Calculator Inputs
The page stays in a single content stream, while the form fields use a responsive grid: three columns on large screens, two on medium, and one on mobile.
Example Data Table
| Profile | Age | Baseline lnRMSSD | Sleep | Stress | Load | Sample RR Pattern | Possible Result |
|---|---|---|---|---|---|---|---|
| Recovered athlete | 28 | 4.45 | 8.1 h | 3 | 4 | Stable, slightly rising intervals | High score and strong readiness |
| Busy office worker | 36 | 4.10 | 6.2 h | 7 | 6 | Moderate variation with stress effects | Midrange score and caution |
| Fatigued trainee | 31 | 4.30 | 5.4 h | 8 | 9 | Compressed intervals, lower variability | Low score and recovery focus |
Formula Used
Core interval metrics
Mean RR = ΣRR / n
Mean HR = 60000 / Mean RR
SDNN = √(Σ(RR - Mean RR)² / (n - 1))
RMSSD = √(Σ(ΔRR)² / (n - 1))
SDSD = standard deviation of successive RR differences
pNN50 = beats with |ΔRR| > 50 / (n - 1) × 100
Log-transformed recovery metric
lnRMSSD = ln(RMSSD)
Age comparison reference
Age Reference lnRMSSD = max(2.8, 4.75 − 0.015 × Age)
HRV score model
Core Recovery = 50 + 25 × tanh((lnRMSSD − Baseline lnRMSSD) / 0.35)
Age Component = 10 × tanh((lnRMSSD − Age Reference) / 0.30)
Sleep Component = clamp((Sleep Hours − 7) × 4, −10, 10)
Stress Component = clamp((5 − Stress Level) × 2.5, −12, 12)
Load Component = clamp((6 − Training Load) × 2, −10, 10)
HRV Score = clamp(Core Recovery + Age Component + Sleep + Stress + Load, 0, 100)
This scoring model blends interval variability, baseline deviation, age context, sleep, stress, and training load. It is useful for fitness tracking and readiness trends, not for diagnosing disease.
How to Use This Calculator
- Measure your RR intervals in milliseconds from a chest strap, wearable, or exported session file.
- Enter your age and your usual baseline lnRMSSD. Use a rolling average from past good-recovery mornings if possible.
- Add sleep hours, stress level, and training load for the same day.
- Paste at least 10 valid RR intervals into the textarea.
- Press Calculate HRV Score to see results above the form.
- Review the score, zone, variability metrics, autonomic state, and RR plot.

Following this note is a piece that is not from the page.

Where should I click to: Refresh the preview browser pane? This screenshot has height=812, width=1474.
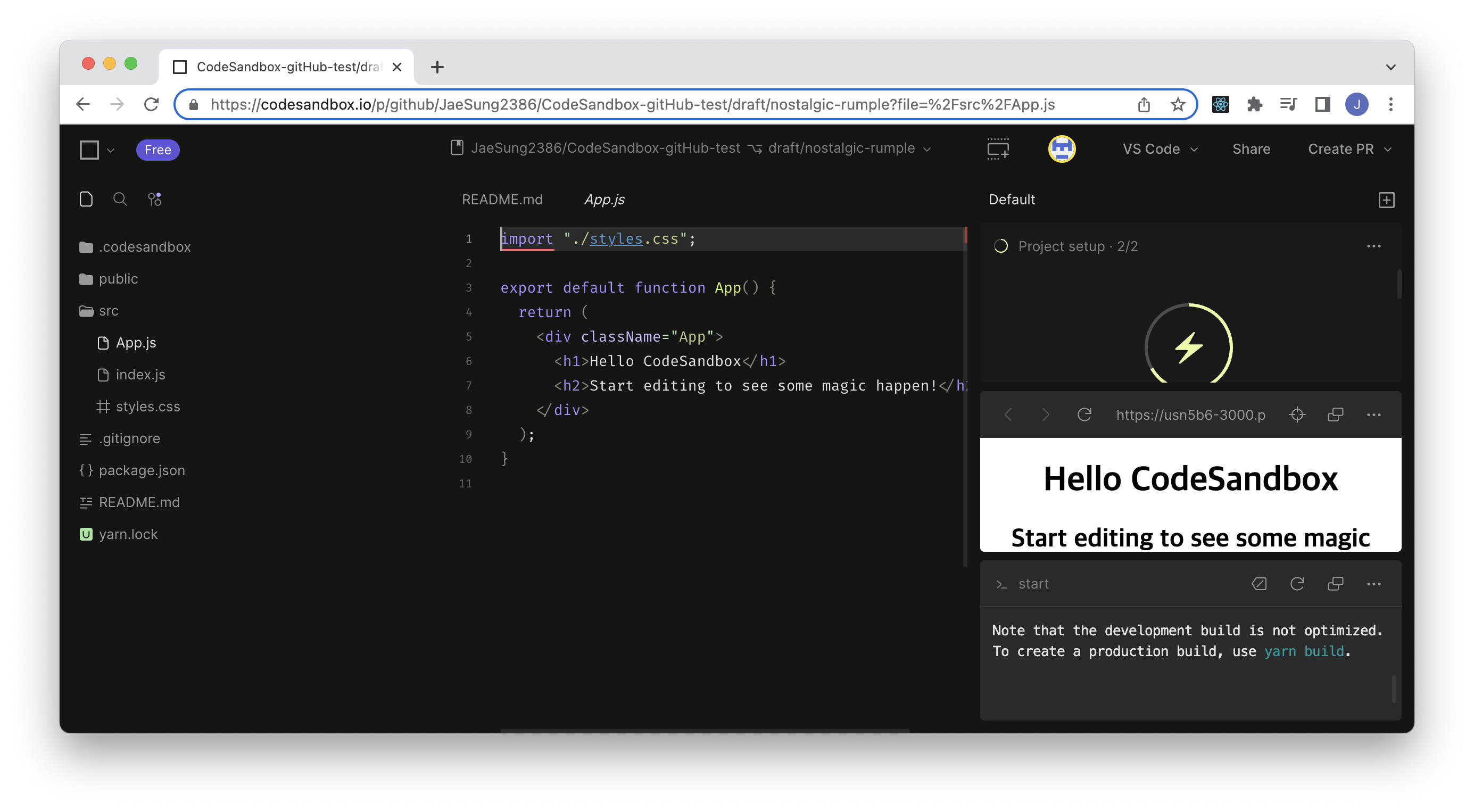[1084, 415]
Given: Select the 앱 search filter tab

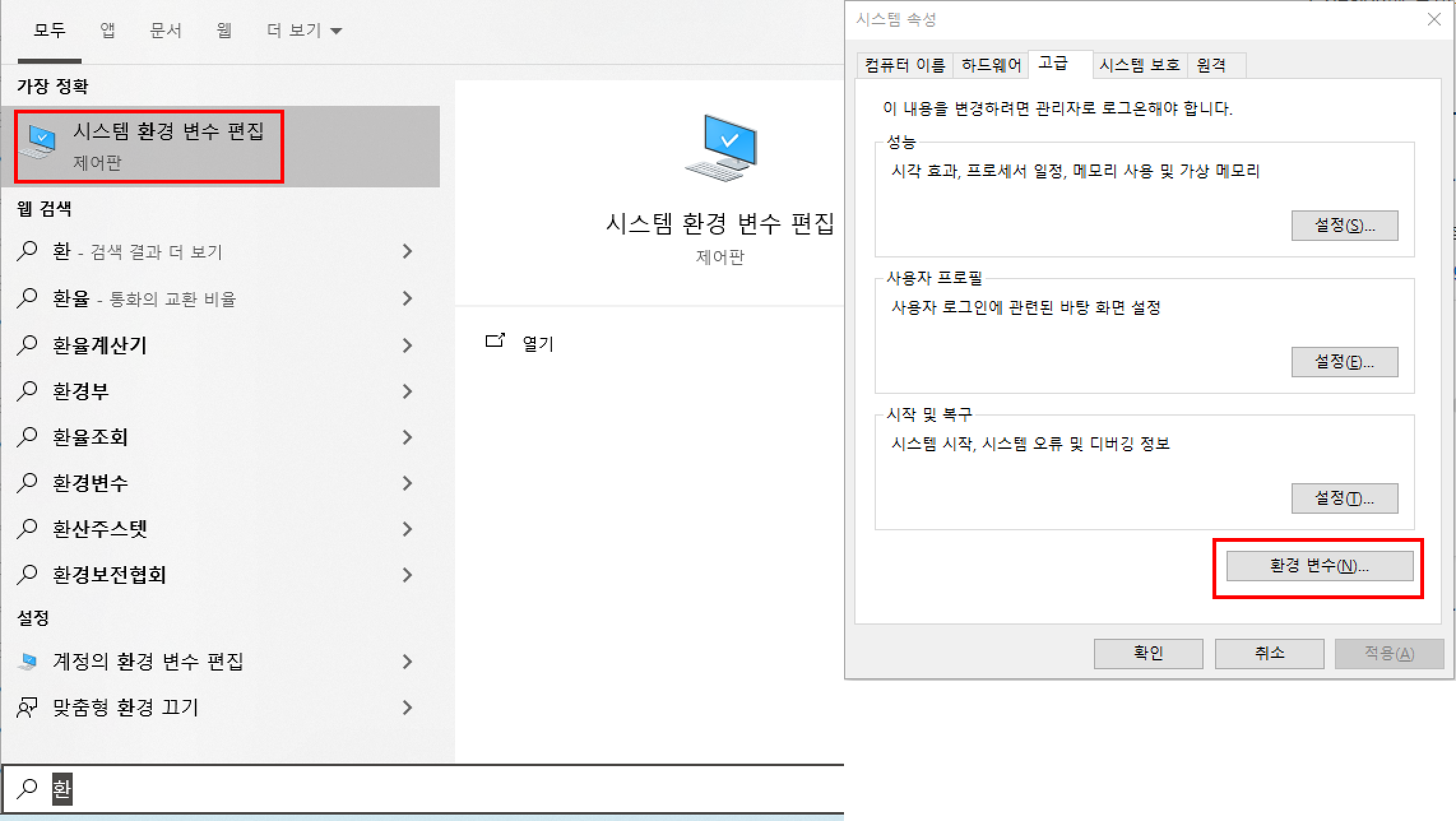Looking at the screenshot, I should click(107, 30).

- Export your result as CSV or PDF to track daily changes.
FAQs
1. What does the HRV score represent?
It summarizes recovery readiness using RR variability, your personal baseline, age context, sleep, stress, and training load. A higher score usually suggests better recovery and capacity for harder effort.
2. Why does the calculator use RMSSD and lnRMSSD?
RMSSD is widely used for short-term parasympathetic activity. lnRMSSD makes the data more stable and easier to compare across days, which improves trend tracking and scoring consistency.
3. How many RR intervals should I enter?
At least 10 valid intervals are required, but more is better. Short morning readings with clean data generally produce more stable variability metrics and more reliable trend comparisons.
4. Can I use smartwatch exports?
Yes, if the export gives raw or beat-to-beat RR intervals in milliseconds. Cleaner readings from chest straps often reduce noise and improve the quality of HRV calculations.
5. What baseline lnRMSSD should I use?
Use your personal rolling baseline from rested days. Many people average several morning readings over one to three weeks, then update the baseline gradually as fitness and lifestyle change.
6. Why did my score drop after poor sleep?
Sleep loss often raises sympathetic strain and lowers variability. This calculator includes sleep hours directly, so reduced sleep can decrease the final score even when interval metrics look only slightly lower.
7. Is a high HRV score always better?
Usually yes for recovery, but context matters. A sudden spike can also follow unusual conditions, measurement differences, or illness recovery. Trends and consistency are more useful than one isolated score.
8. Is this calculator medical advice?
No. It is a fitness and readiness tool. It can help monitor recovery patterns, but it does not diagnose heart rhythm problems, disease, or any medical condition.